We do have courage. Ketua pagelaran pun terpilih, seorang perempuan asal Tangerang Selatan yang kemudian sibuk menggali Budaya Banten selama berbulan-bulan with her fantastic enthusiasm. Pedalaman baduy disantroni, berbagai sanggar dikunjungi, kesenian-kesenian batik, rumah penduduk, dan spot lain yang bisa menjadi sumber dijejaki. She did a really good job together with others.
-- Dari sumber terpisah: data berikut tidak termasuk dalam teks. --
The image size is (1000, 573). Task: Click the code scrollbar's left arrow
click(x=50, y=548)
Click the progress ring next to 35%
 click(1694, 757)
Datulaya namanya. Sebuah ruang kekeluargaan di Kesultanan Banten. Nama ini kemudian dipilih sebagai nama pagelaran pertama kami. Banten dulu, kini, dan nanti menjadi tagline pagelaran kami; meminta kami sebagai orok Banten yang sudah dewasa untuk menggambar masa depan seraya memegang cermin; to arrange the dreams without forgetting the past; to be confidence that future will welcome us just right, oh no, it will welcome us with brightness at its best.
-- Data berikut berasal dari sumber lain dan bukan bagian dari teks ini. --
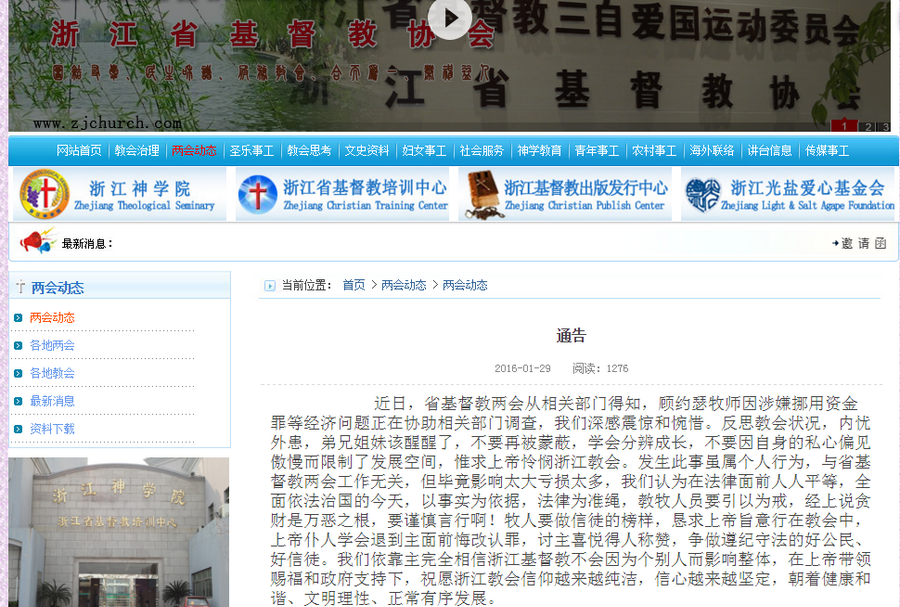Viewport: 900px width, 607px height.
Task: Click the Christian Training Center cross icon
Action: (x=257, y=194)

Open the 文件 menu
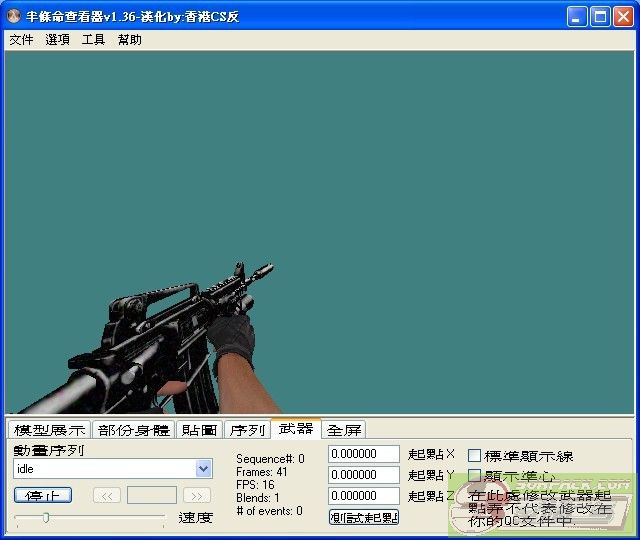click(21, 40)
Datulaya memperkenalkan Banten. Kuliner, pameran budaya, serta kolaborasi drama, tarian, dan atraksi Debust dipertunjukkan. Rasa makanan Banten menjalari lidah-lidah pembeli, sure they love the foods!
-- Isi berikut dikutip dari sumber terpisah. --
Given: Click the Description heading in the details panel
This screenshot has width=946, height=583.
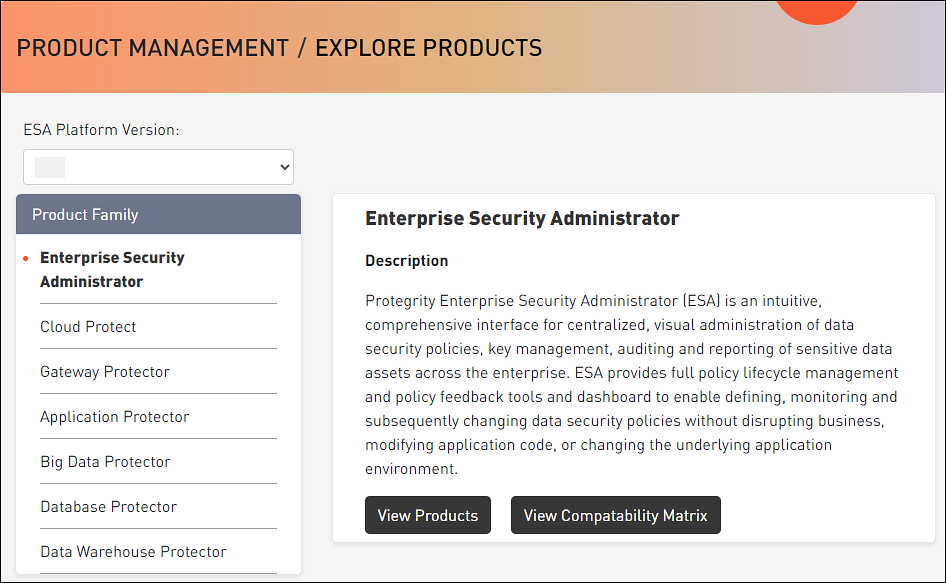Looking at the screenshot, I should click(406, 260).
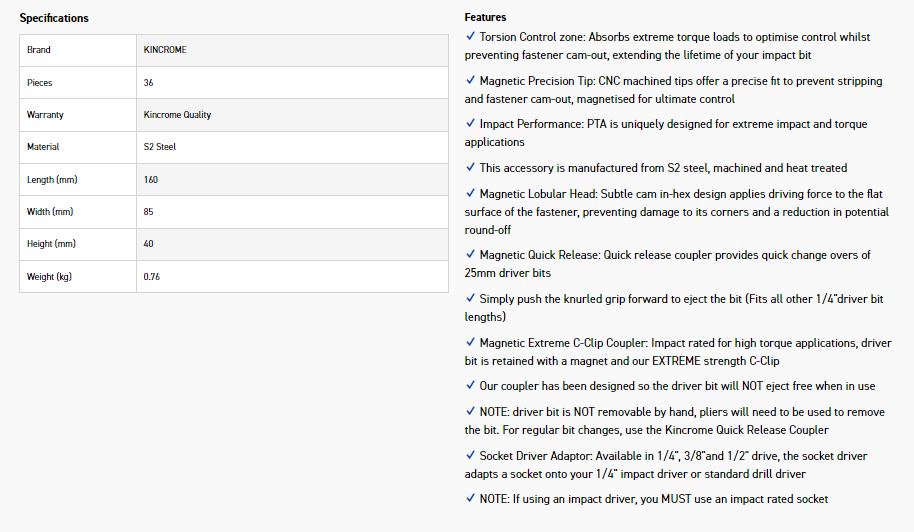This screenshot has height=532, width=914.
Task: Click the Specifications heading
Action: [x=54, y=18]
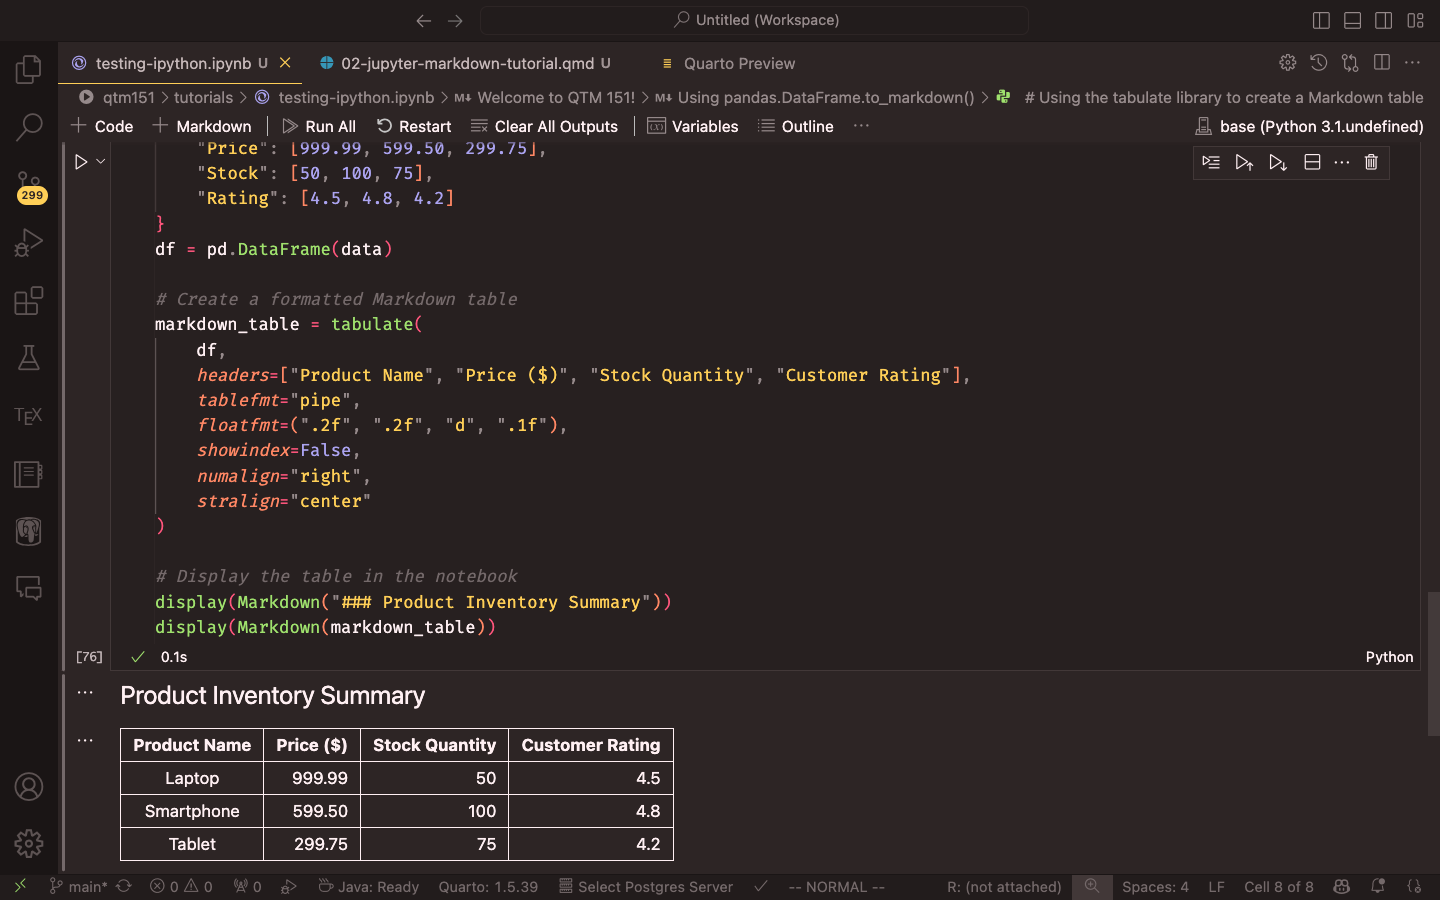Screen dimensions: 1440x900
Task: Delete the current cell with trash icon
Action: [x=1371, y=162]
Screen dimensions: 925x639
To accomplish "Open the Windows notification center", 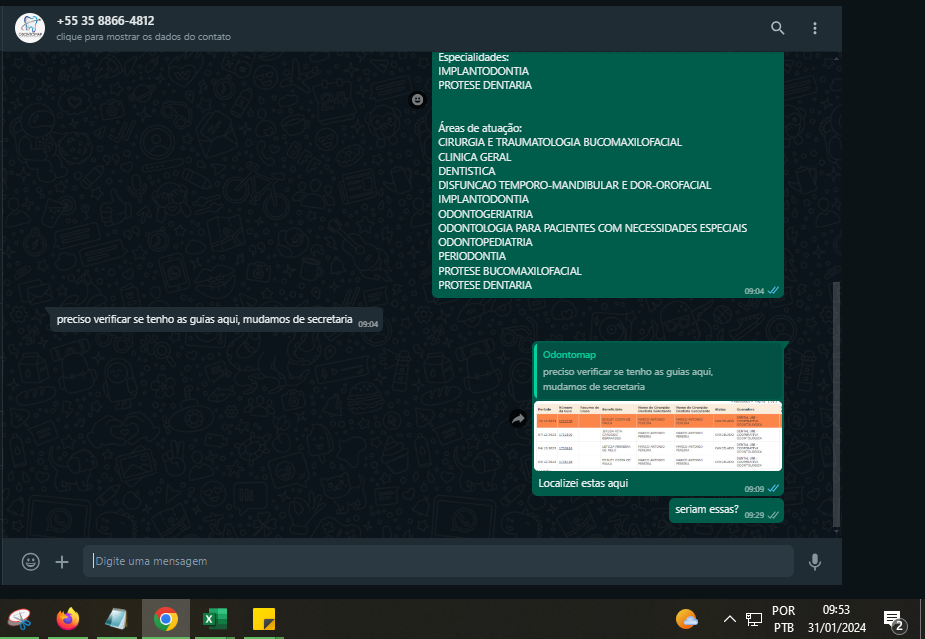I will pos(894,621).
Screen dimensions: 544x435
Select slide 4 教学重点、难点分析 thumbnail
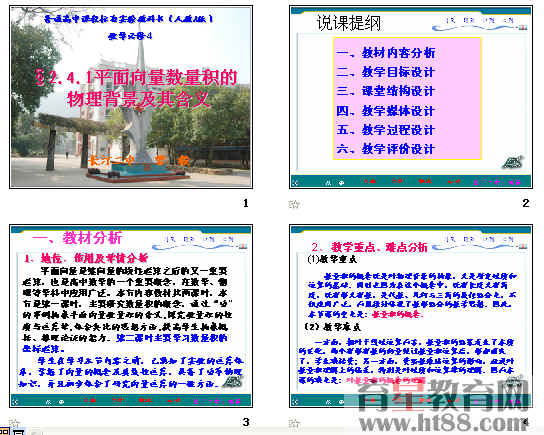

Night comes and the show will start soon. I wasn’t involved in this show, but my heart beat fast when the show started, lol, andddddd you guys did amazing! Totally amazing.

I am not trying to be an annoying melancholic girl, tapi gue beneran terharu liat kalian! Bangga banget! I know how you guys arrange everything since I was invited as well in the committee group line, awalnya tak sudi untuk sekedar join grup kepanitiaan ini karena saya memang tidak bisa bantu, namun seorang teman bilang “gpp ris, supaya lo tau update pagelaran aja”. Rasa bersalah dan beban moral sering muncul ketika baca grup dan mendapati berbagai naik-turunnya kepanitiaan ini tapi belum bisa bantu apa-apa. Well, it is not a mistake after all, setiap kepanitiaan pasti ada konfliknya, setiap kepanitiaan pasti ada senangnya. Terima kasih buat siapapun yang mencoba membuat saya dan beberapa lainnya terlibat di sini, walaupun pada akhirnya saya hanya bisa bantu lewat doa, so sorry guys :’’’

Ayo sama-sama jadikan ini pelajaran. Sebagaimana ketua pagelaran kita tercinta bilang, “Datulaya itu bukan hasil, tapi proses.” Untuk saat ini saya bisa jadi tidak peduli apa itu identitas Banten, kenapa kita harus mengenalkan Banten? Apa esensi budaya sebagai identitas bangsa dan lain sebagainya. Mungkin buat saya itu proses untuk akhirnya benar-benar tahu karena sejauh ini yang saya tahu masih sebatas ‘identitas sebagai pemersatu’. Proses pun bukan hanya itu saja. Proses untuk saling mengenal kembali satu sama lain, proses untuk saling mengerti bahwa kita keluarga #tsah. Proses untuk menyadari bahwa kita anak Banten dan Banten butuh kita #ea

Siapa yang tahu Banten?
Mungkin orang mengetahuinya sebagai provinsi dengan konsentrasi politik dinasti paling tinggi, mungkin orang mengetahuinya sebagai provinsi yang melahirkan atraksi Debust yang ‘menyeramkan’, dan mungkin orang mengetahuinya sebagai tempat tinggal kaum Baduy. Kemungkinan ini toh bukan stereotype, that makes Banten Banten, anyway. Setelah pagelaran ini, mungkin akan ada identitas baru untuk Banten?